O resto do mundo não está nenhum paraíso, mas a maior parte dos países está crescendo. Vamos discutir os motivos da crise brasileira:
1) O governo tem gastado mais do que está arrecadando em 2015 e, com isso, vários investimentos foram adiados, atrapalhando o crescimento;
2) Sobre o ítem anterior, também podemos interpretar que o empresariado fica com receio quando o governo fica muito endividado. Esses potenciais investidores ficam se perguntando se será necessário aumentar a dívida pública para conseguir o governo honrar seus compromissos. Se fosse passageira essa situação, não haveria problema. Mas o caso brasileiro não apresenta solução rápida.

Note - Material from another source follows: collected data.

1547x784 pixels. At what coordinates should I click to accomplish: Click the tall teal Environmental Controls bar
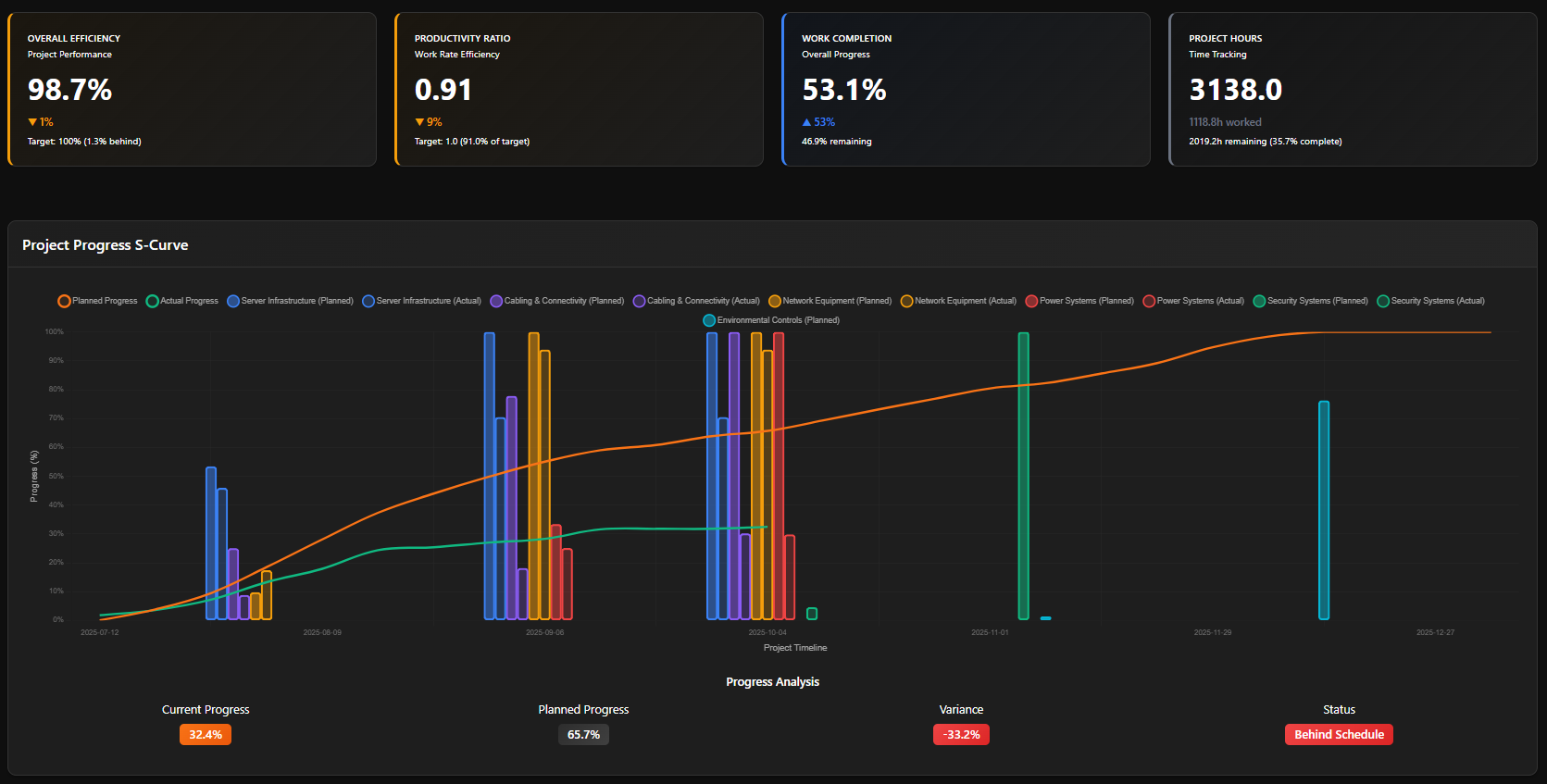coord(1324,509)
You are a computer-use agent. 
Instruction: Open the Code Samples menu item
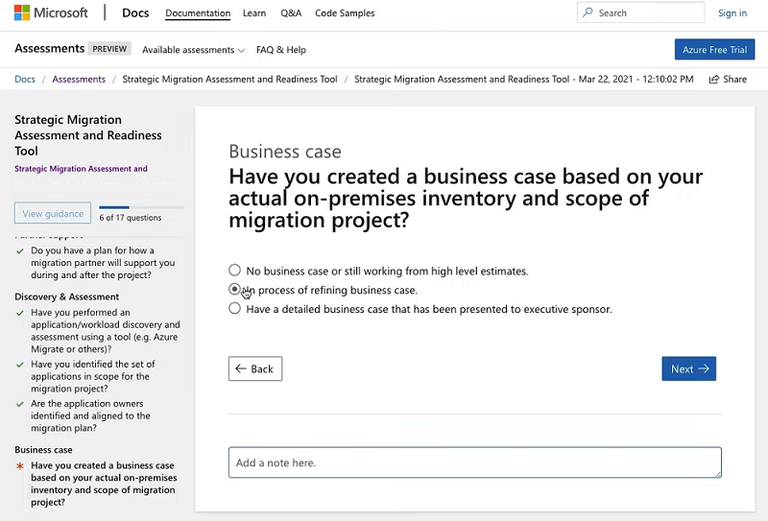point(346,13)
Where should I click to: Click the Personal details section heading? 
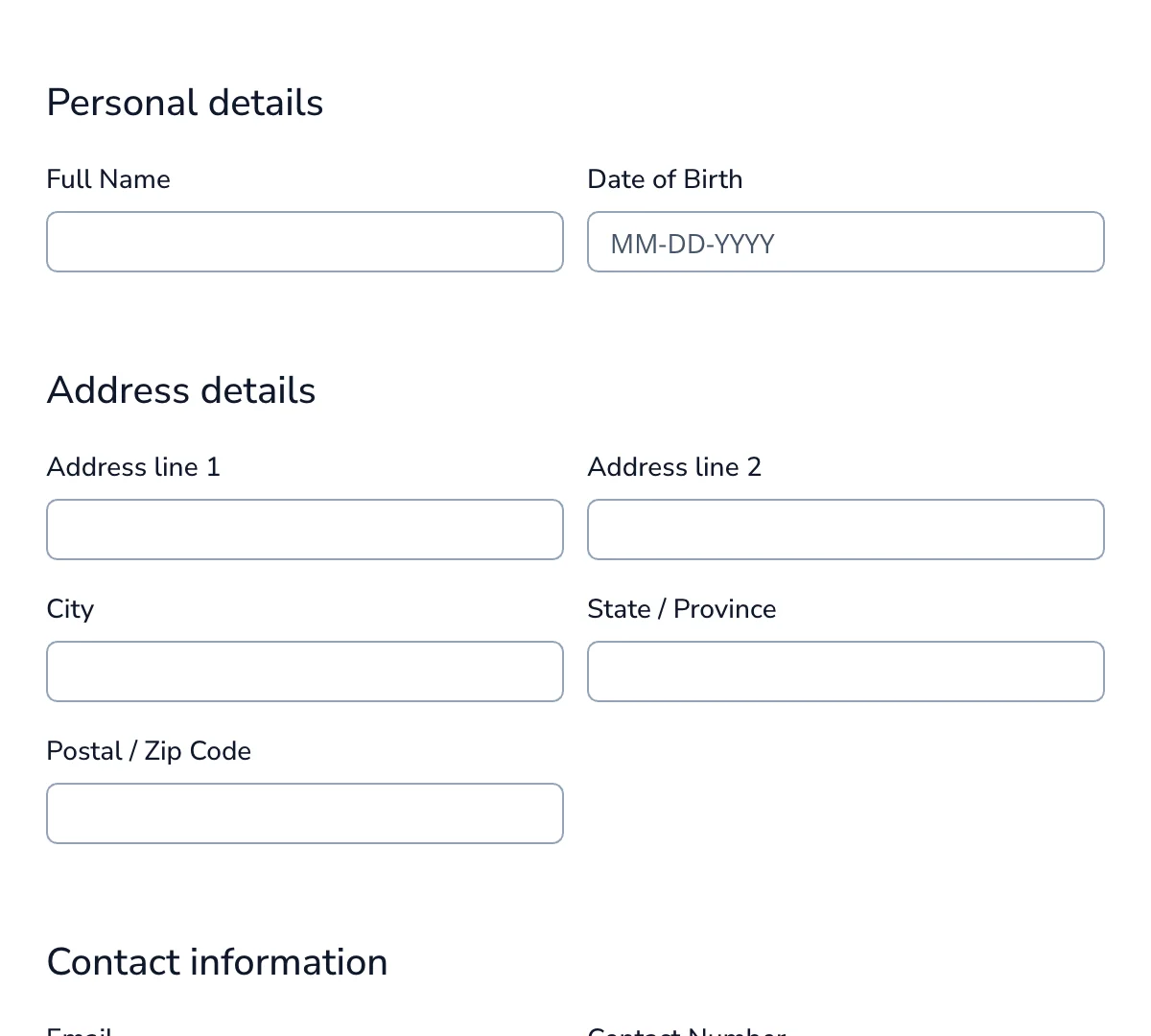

3) Após anos seguidos de preços defasados para tentar segurar a inflação, houve forte aumento dos preços dos produtos administrados, na tentativa de recuperar os anos perdidos. Esses aumentos e a dificuldade de repassar em alguns setores fazem com que os empresários não aumentem o investimento ou, em alguns casos, demitam pessoal para equilibrar as contas.
4) Baixo apoio das reformas propostas pela equipe econômica por parte considerável da bancada governista no congresso e até por parte do próprio poder Executivo. Vimos várias vezes nos jornais o adiamento dessas reformas via Congresso.
5) O esquema de corrupção deflagrado pela Operação Lava Jato fez com que o setor de petróleo praticamente parasse este ano. Tem muita empresa grande envolvida e várias foram suspensas em processos de licitação. Isso adiou todo e qualquer investimento no setor.
6) A eterna briga entre Executivo e Legislativo atrapalhou vários projetos, ainda que impopulares, de serem votados.
7) Existe agora a briga pelo impeachment. Esse embate deve fazer a economia parar e parar por algumas semanas, por causa do medo de suas consequências políticas no dia a dia da economia.
Há mais motivos, mas esses são os principais (e se fôssemos listar todos perderíamos a conta!)

Conclusão?
A economia parou e esperamos que todas as pendências entre Executivo e Legislativo se resolvam rapidamente – pelo bem da economia brasileira e de todos nós, moradores deste país chamado Brasil.